C’est vers la fin de l’été que démarre la floraison des crocus et, dans la foulée, sa récolte. Le refroidissement des nuits lève la dormance des cormus. Ainsi, toute l’énergie accumulée dans les réserves amylacées du bulbe se libère pour donner naissance à la fleur. « A la troisième pluie d’automne après le 15 aout vient le safran » dit-on en Gâtinais (1).
Pour démarrer cette partie, nous allons d’abord rappeler quelques chiffres importants ; il faut environ 130 à 200 fleurs pour arriver à 5 g de stigmates frais qui, une fois séchés, donneront 1 g de safran. En France, on estime que la récolte de 1 000 fleurs de crocus se fait en environ une heure et que l’étape de l’émondage peut durer deux à trois heures .
Mais, comme précédemment lors de la partie plantation, nous allons nous baser sur l’exemple concret de la safranière de Richard Thiery dans les Vosges pour décrire la récolte du safran en la comparant à celle des siècles précédents et à celle d’autres safraniers actuels.

Cueillette

Traditionnellement, toute la famille participe à la cueillette du safran, qui a lieu, selon les années, les lieux et la météo, vers début octobre. Elle s’étale sur trois semaines et se fait quotidiennement dès le petit matin, à la rosée, puisqu’une fois les fleurs épanouies, elles sont rapidement sensibles à l’action de la lumière et de l’air, ce qui peut donner une décoloration des stigmates et une diminution de leur parfum. Les fleurs sont cueillies à leur base, à deux mains et seront ensuite déposées dans un panier d’osier ayant une forme originale (les bords du panier sont relevés de façon à protéger les fleurs du vent). Lorsque celui-ci est rempli, il est vidé dans une hotte, une manne (vaste panier rectangulaire) ou sur un drap étendu sur le sol au bord de la safranière.
La récolte sera quotidienne manuelle qui a lieu le matin vers 8-9 heures ; il est toutefois possible qu’il procède à une deuxième récolte vers 15 heures. Sur les six semaines de floraison (en général de fin septembre à mi-novembre), on peut apercevoir deux grands pics de floraison. En moyenne il récolte 1 500 fleurs par jour ; cela peut monter à 4 000 fleurs voire 6 000 fleurs, avec un rendement de ramassage d’environ 1 000 fleurs à l’heure.

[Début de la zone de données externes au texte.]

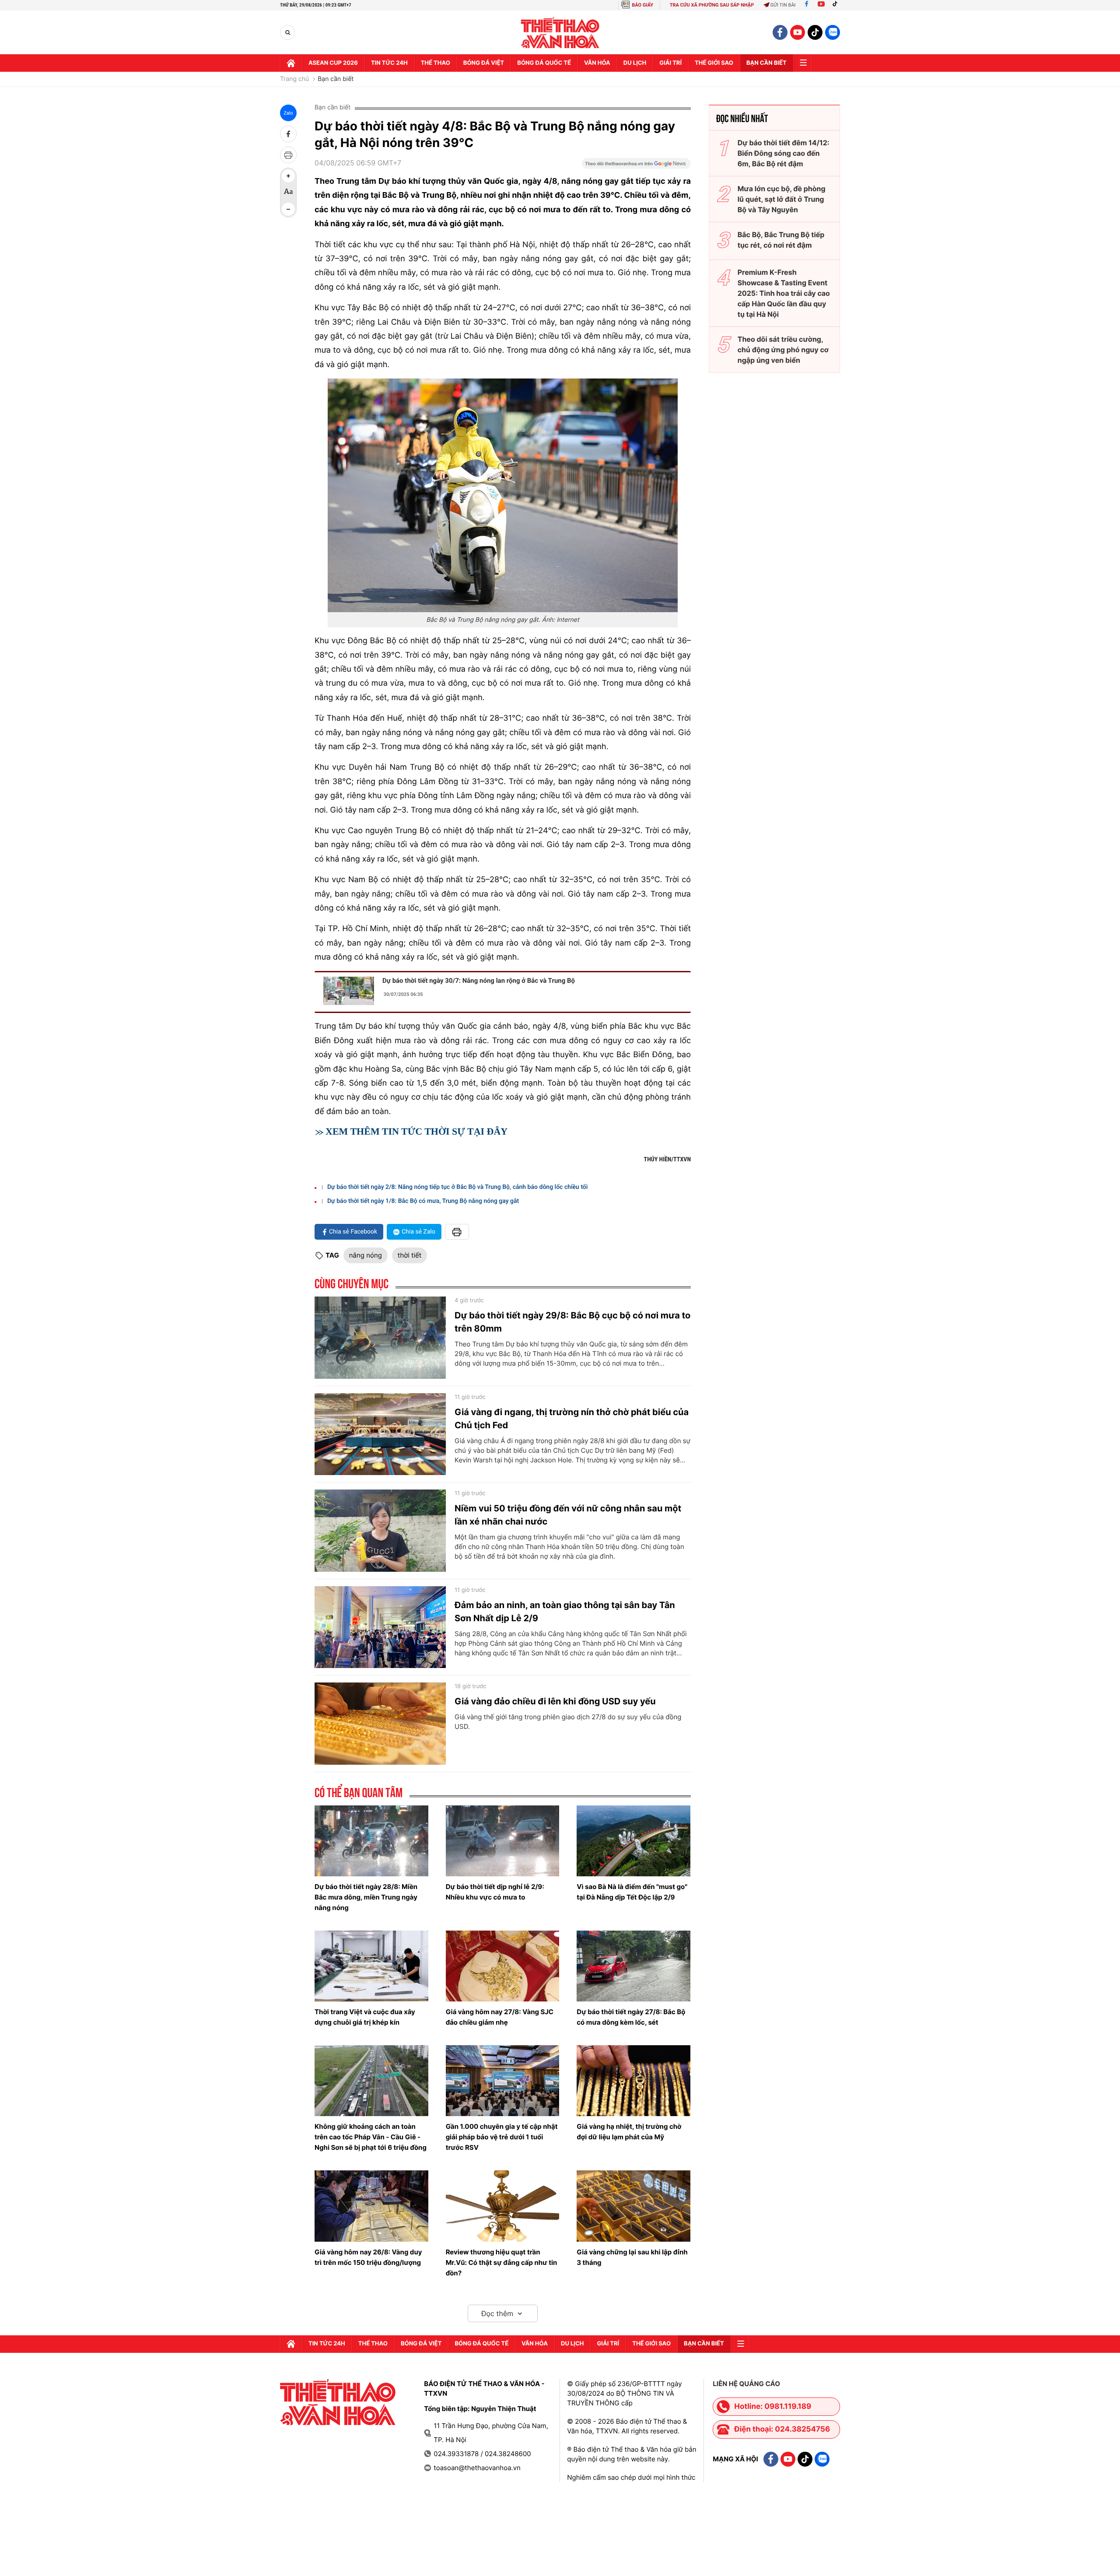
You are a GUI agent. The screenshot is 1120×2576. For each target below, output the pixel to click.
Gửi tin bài (783, 5)
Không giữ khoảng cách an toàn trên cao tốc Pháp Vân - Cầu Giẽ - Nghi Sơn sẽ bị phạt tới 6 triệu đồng (371, 2137)
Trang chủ (294, 79)
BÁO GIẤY (642, 5)
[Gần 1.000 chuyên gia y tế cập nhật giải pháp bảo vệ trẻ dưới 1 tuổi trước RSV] (503, 2080)
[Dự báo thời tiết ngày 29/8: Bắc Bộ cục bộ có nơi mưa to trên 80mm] (380, 1338)
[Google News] (636, 166)
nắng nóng (365, 1255)
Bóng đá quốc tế (544, 63)
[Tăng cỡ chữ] (288, 175)
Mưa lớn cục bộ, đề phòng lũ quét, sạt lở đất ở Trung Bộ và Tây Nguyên (782, 199)
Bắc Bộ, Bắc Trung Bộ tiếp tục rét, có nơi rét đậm (781, 239)
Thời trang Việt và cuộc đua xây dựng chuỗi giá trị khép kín (365, 2017)
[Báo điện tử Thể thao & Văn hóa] (560, 32)
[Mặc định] (288, 192)
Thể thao (435, 63)
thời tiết (409, 1255)
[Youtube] (821, 5)
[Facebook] (806, 5)
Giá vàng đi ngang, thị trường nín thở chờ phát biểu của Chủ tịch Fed (572, 1418)
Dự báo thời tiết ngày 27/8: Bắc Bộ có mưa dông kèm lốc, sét (631, 2017)
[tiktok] (815, 32)
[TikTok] (837, 5)
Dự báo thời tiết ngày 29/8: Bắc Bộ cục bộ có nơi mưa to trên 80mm (572, 1322)
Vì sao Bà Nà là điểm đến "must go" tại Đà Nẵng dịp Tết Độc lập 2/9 (632, 1891)
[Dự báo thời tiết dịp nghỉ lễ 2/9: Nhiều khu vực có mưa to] (503, 1840)
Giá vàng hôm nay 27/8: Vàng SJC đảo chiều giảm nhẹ (500, 2017)
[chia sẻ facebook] (288, 134)
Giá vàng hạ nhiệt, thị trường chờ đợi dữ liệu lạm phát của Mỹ (629, 2131)
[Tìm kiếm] (287, 32)
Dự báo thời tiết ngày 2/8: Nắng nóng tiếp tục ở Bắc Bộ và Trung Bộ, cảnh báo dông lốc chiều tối (457, 1187)
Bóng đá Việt (483, 63)
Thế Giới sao (714, 63)
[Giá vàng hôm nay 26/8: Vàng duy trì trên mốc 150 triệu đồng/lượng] (371, 2205)
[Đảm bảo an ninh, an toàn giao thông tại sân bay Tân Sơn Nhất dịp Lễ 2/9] (380, 1627)
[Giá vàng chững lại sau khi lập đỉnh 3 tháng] (633, 2205)
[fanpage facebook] (780, 32)
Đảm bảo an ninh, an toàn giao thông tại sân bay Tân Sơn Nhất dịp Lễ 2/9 (565, 1611)
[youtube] (797, 32)
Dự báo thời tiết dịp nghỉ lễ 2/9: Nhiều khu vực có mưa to (495, 1891)
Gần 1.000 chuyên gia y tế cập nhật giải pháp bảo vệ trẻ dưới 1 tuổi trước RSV (502, 2137)
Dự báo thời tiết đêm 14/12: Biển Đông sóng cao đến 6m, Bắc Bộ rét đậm (784, 153)
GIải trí (670, 63)
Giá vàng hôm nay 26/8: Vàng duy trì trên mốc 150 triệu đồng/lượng (368, 2257)
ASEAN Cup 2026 (333, 63)
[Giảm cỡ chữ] (288, 209)
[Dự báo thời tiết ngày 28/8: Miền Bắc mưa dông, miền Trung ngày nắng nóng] (371, 1840)
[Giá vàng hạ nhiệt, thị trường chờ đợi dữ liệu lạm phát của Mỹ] (633, 2080)
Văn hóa (597, 63)
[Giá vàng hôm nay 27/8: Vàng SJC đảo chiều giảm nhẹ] (503, 1966)
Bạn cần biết (766, 63)
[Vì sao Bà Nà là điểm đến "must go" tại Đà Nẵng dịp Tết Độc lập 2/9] (633, 1840)
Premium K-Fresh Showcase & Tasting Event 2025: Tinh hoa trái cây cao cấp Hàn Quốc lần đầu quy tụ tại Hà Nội (784, 293)
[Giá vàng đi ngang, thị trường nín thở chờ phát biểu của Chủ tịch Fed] (380, 1434)
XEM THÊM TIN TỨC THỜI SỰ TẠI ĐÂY (417, 1131)
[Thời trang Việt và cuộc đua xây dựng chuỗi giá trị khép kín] (371, 1966)
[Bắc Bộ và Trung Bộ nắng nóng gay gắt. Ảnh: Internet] (503, 495)
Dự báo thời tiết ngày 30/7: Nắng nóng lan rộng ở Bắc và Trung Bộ (478, 981)
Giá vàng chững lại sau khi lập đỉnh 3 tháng (632, 2257)
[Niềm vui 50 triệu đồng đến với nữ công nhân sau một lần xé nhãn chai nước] (380, 1531)
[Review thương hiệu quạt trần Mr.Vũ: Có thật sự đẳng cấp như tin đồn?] (503, 2205)
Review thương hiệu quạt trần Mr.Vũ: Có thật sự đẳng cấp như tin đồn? (501, 2262)
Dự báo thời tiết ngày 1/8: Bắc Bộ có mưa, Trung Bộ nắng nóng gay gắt (423, 1201)
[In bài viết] (288, 155)
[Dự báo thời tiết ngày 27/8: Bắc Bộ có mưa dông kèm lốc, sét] (633, 1966)
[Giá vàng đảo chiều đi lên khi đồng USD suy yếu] (380, 1723)
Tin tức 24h (389, 63)
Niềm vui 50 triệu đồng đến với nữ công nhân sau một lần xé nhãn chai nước (568, 1515)
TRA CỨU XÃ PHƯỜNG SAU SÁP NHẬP (712, 5)
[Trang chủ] (291, 63)
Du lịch (634, 63)
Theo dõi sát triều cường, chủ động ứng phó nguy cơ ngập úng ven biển (783, 349)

Figure 18 : culture dans le Gâtinais
Figure 18 : culture dans le Gâtinais

Emondage

L’émondage des fleurs, ou, en langage plus familier : l’épluchage, est l’action de séparer les trois stigmates des autres organes de la fleur de crocus. L’objectif est de couper le style ni trop haut ni trop bas afin de garantir une qualité optimale.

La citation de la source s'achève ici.